Much has been said here, and elsewhere, of then-Senator Obama’s skillfulness in capitalizing upon the zeitgeist prevailing last fall – “Change,” indeed. We have yet to examine, however, President Obama’s skill at the same. There’s reason to be concerned. For one, as a sitting President, Obama is now “The Establishment.” “Change” is hardly a good campaign slogan for the Establishment, and Obama’s enemies know it. It’s time for the President to establish a coherent image programme, one to define and defend his administration and its values.

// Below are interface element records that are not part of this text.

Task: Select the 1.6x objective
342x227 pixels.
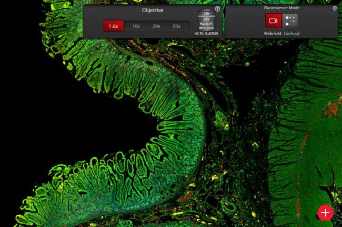Action: pos(113,26)
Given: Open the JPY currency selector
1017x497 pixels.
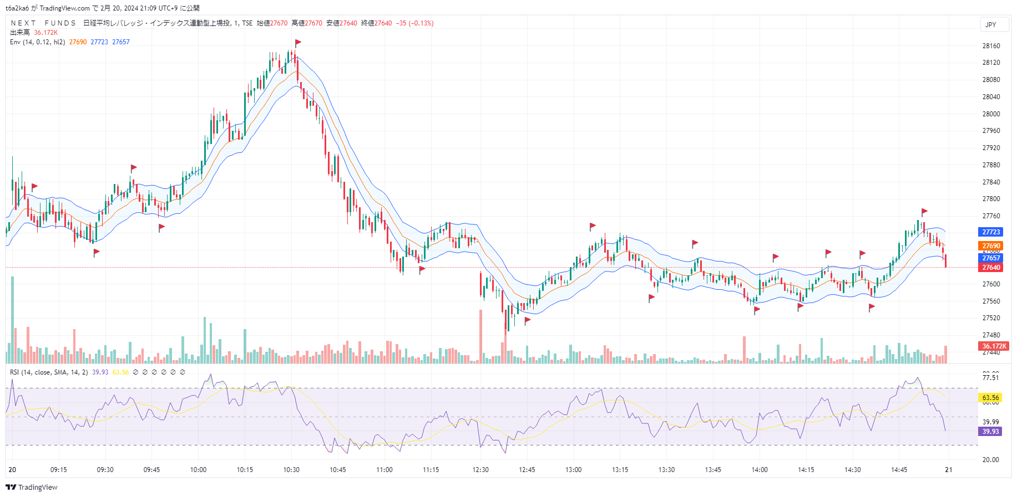Looking at the screenshot, I should (x=991, y=25).
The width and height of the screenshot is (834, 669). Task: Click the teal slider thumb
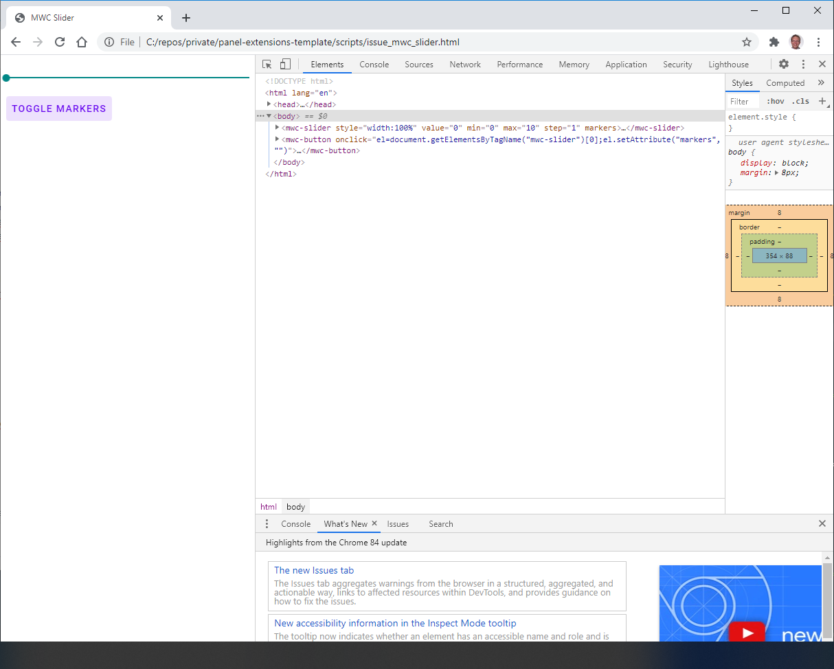pyautogui.click(x=6, y=78)
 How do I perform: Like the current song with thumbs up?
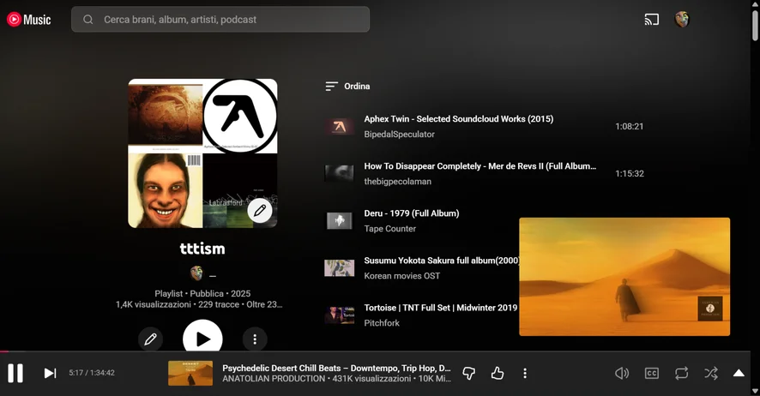coord(498,374)
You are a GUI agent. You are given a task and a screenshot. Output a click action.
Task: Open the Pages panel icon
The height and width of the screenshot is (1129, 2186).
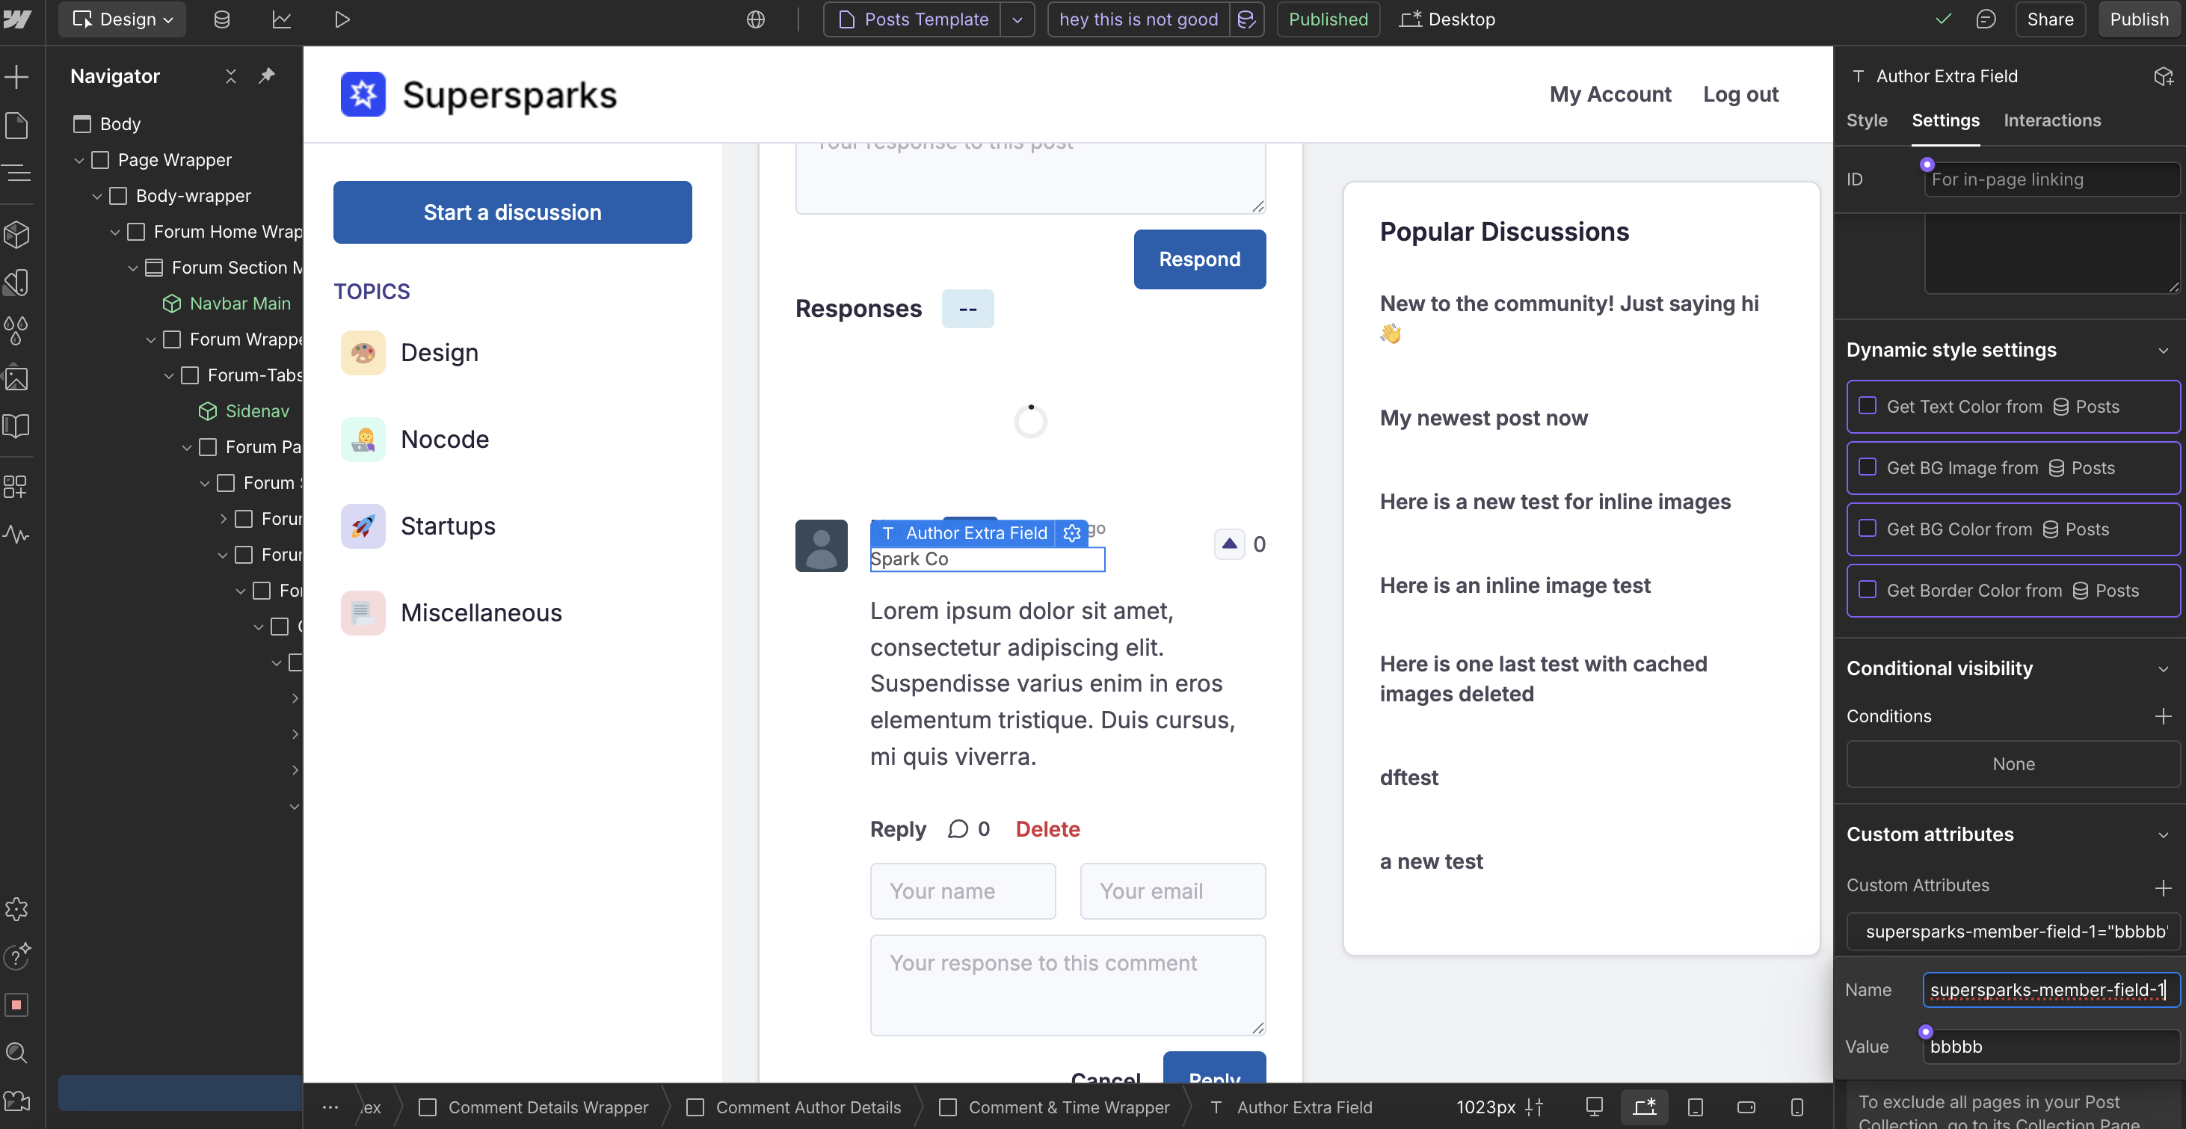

The transition from candidate to leader is at least as old as the Roman Empire. During the tumultuous years following the death of the first Caesar (C. Iulius), Caesar’s adopted son C. Octavius waged unceasing war against Caesar’s old friend, M. Antonius, for the right to control the remains of the Roman Republic. During it, Augustus engaged in the first (recorded) instance of the heavy-handed P.R. war, minting coins & building gold statues capitalizing on his relationship with the deceased & deified Caesar (“DIVIĀ·FILIVS” – “Son of the God”), and his unity with the Roman past, while casting his opponent as a “foreigner” wedded to Egyptian interests. Antony didn’t help his cause by… ummm… marrying an Egyptian queen, and Octavian carried the day. Once in power, Octavian (now “Augustus”) moved quickly to melt all images of him as a God, recasting them into votive gifts to the Roman Gods. Quite literally, he reforged himself, into the pious steady-state figure history knows today (cf. Res Gestae Divi Augusti).
Obama’s reinvention will, necessarily, be several degrees of magnitude smaller, and less heavy handed (nothing need be melted or burned). But there are direct lessons to be learned. Augustus built his image as princeps (first-citizen — leader) on an abandonment of his self to the state. Just so, in this process, as Obama’s staff, I would scrupulously avoid personal images. The ubiquitous “O” worked for the campaign, and perhaps it still has its place in Democratic campaign material. But Mr. Obama is now – and has been, for some time – the sitting President. In such places of power the office merges with the man, and the change ought to be reflected in his imagery. For example, when we begin talking about re-election, the campaign is not “Obama for America.” It’s “the Committee to Re-Elect the President” (Leo McGarry approves).
Accordingly, it goes without saying that “Vero Possumus” should never be seen again, and probably shouldn’t have been, in the first place.
But what fills the gap? After all, the “O” works. Obama should turn to the classical imagery of American history, building his image on time-tested touchstones: the flag, the eagle, etc. This plan has incidental benefits: for one, it rebuts the myth of the “unpatriotic liberal,” and cuts off – or at least impedes – the right’s new, bizarre, and often campy attempt to co-opt American patriotism as an exclusively revolutionary idea (“tea parties”). Equally potent is the image of the powerful, steady-state President, humbled by his office and the weight of history. Just so, Washington the Warrior became Washington the Statesmen, and only one of them became “the first, the last, the best; the Cincinnatus of the West.” Obama already conjures this image rather forcefully on his own, but he can do more.
This advice does not reduce to “Mr. President, wear more flag pins,” nor does it build to “hire lictors.” The imagery of state is a subtler, more classical thing in America. It’s as simple as publicizing the Weekly Address more broadly:
And doing it from the Resolute desk in the Oval Office, rather than a generic backdrop. Note, for example, the message this picture sends. Pete Souza has a natural instict for these shots, and the improvement is palpable.
The American President should be an austere (august?) figure. Two Presidents in a row have failed to capitalize on that image, for admittedly different reasons. If Obama “gets it,” and takes advantage of the option, he can make a difference for his own political career, and the nation.